Experiencing a meaningful life affirms an individual’s sense of self, purpose, and self-esteem. Having meaningful things to do adds purpose and enjoyment in daily life, and fosters emotional health and a sense of connection with others. Since people have different needs for solitude and socialization, what is purposeful and meaningful for each individual is unique to them (Love 2013).
Robert Bowles (2014), a wonderful gentleman living with Lewy Body Dementia (LBD), is a terrific role model for all those he mentors. He shares his outlook through blogs and online conversations.
“Even with the changes that have occurred in my life and the increased symptoms, I refuse to be discouraged. For me, a positive attitude is everything. It sets the stage for how I will live with LBD. I know that as I have become socially active and engaged, I have done better. Finding purpose in my life was the catalyst that made all of this possible. Dementia Mentors has an online memory café in the U.S. twice each week and once each week in Europe. This provides social interaction which is the lifeblood of living with dementia.”
In the poignant video, Person-Centered Matters, Lon Pinkowitz shared his personal perspective honed from years of being his father’s caregiver:
‘Life is best lived and most fulfilling with a sense of purpose. Starting with memory, Alzheimer’s slowly erodes aspects of living. It is important that we don’t further diminish the life of someone living with dementia, even if our actions are with the best of intentions.

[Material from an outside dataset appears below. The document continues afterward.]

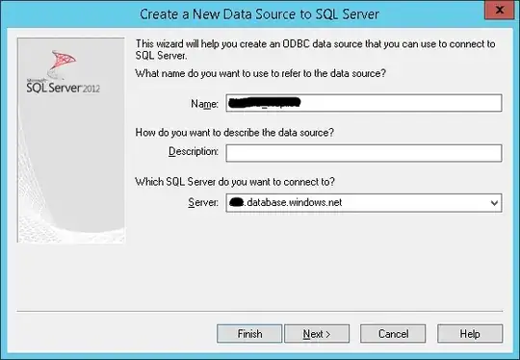Viewport: 520px width, 360px height.
Task: Select the Description: label
Action: [194, 151]
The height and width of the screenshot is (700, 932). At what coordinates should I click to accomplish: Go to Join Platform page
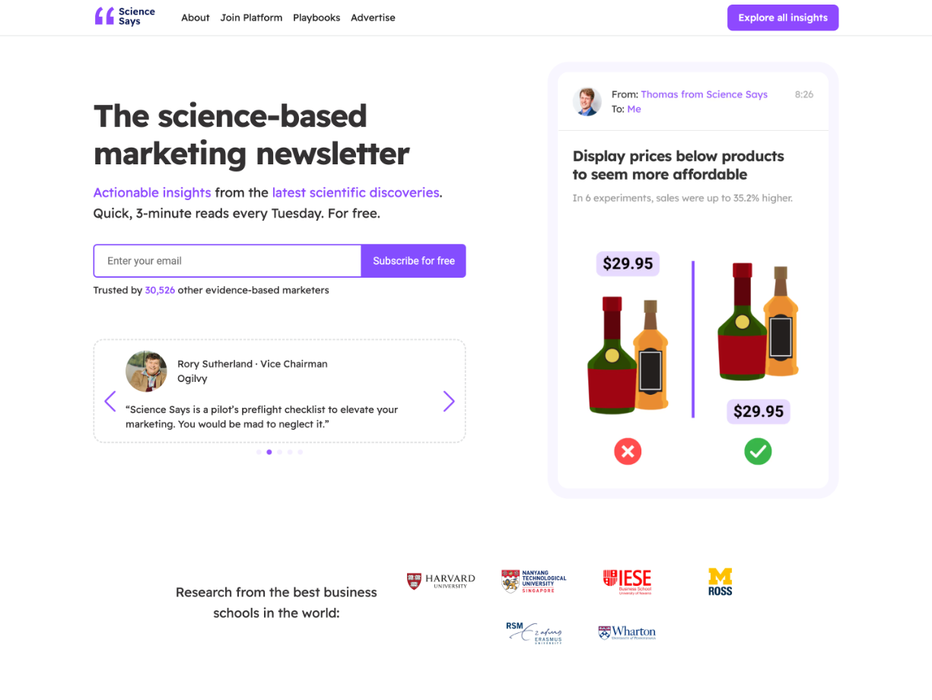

A life lived fully includes the continuing right to give as well as receive; to endure as well as take comfort; to move forward despite the possibility of missteps and errors. Caregiving in its best form means remaining aware of a person’s need for self-respect and purpose, especially as the need for assistance grows greater.” (Pasternak 2014.)
A Dementia-Capable and Dementia-Friendly Nation
Our nation can and must become dementia-capable and dementia-friendly. The Dementia Action Alliance is a volunteer national coalition engaged in changing our nation’s understanding of and attitudes about dementia, by promoting approaches to care and services that are person-and family-centered, and by serving as a trusted source for education, conversations, and advocacy. It affirms, “A nation joined will make the difference.”
You can serve as highly effective change agents in your communities by engaging others in meaningful conversations about quality of care and quality of life for their loved ones and themselves. You can emulate Margaret Wheatley’s (2002) practical approach to change: “Change begins when a few people start talking with one another about something they care about…We rediscover one another and our great human capacities. Together, we become capable of creating a future where all people can experience the blessing of a well-lived human life.”